Instructions to follow: Please output the lines from the one with "Screen dimensions: 948x512" through the end of the data exactly as written, omitting all pictures.

Screenshot grounding data

= Beginning of Section =

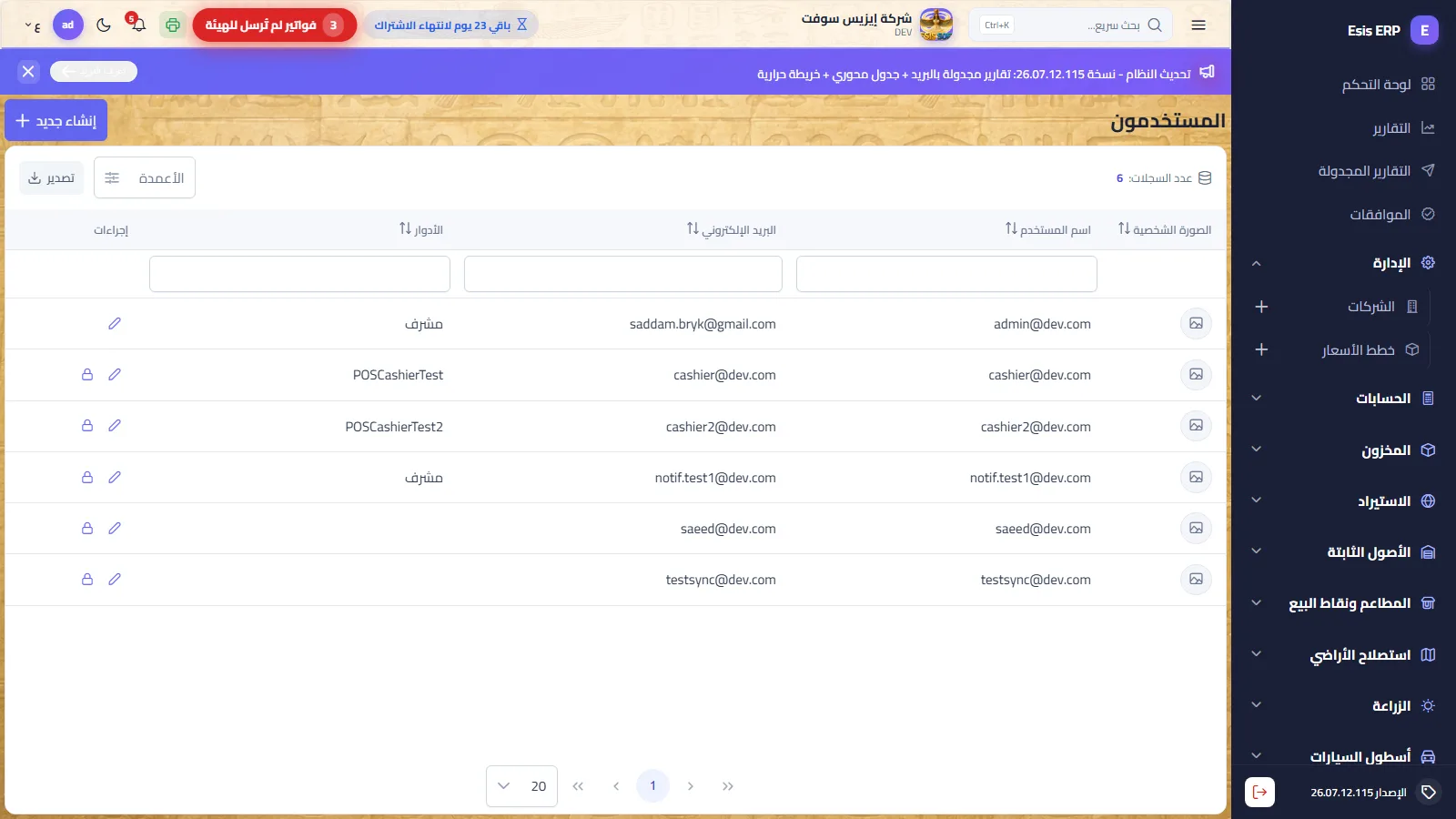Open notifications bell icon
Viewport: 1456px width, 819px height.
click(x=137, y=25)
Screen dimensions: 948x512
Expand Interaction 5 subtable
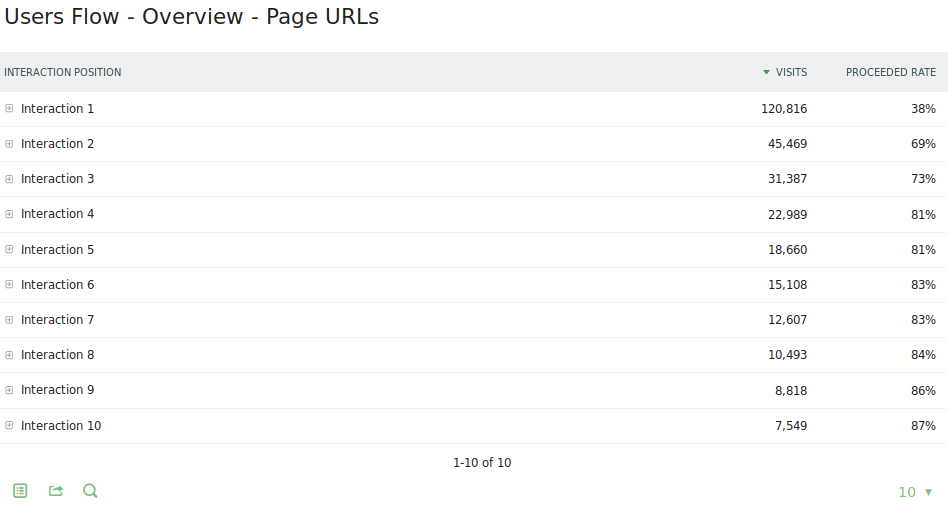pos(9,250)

= End of Section =

Exercise answer:
Screen dimensions: 948x512
Expand Interaction 5 subtable
pos(9,250)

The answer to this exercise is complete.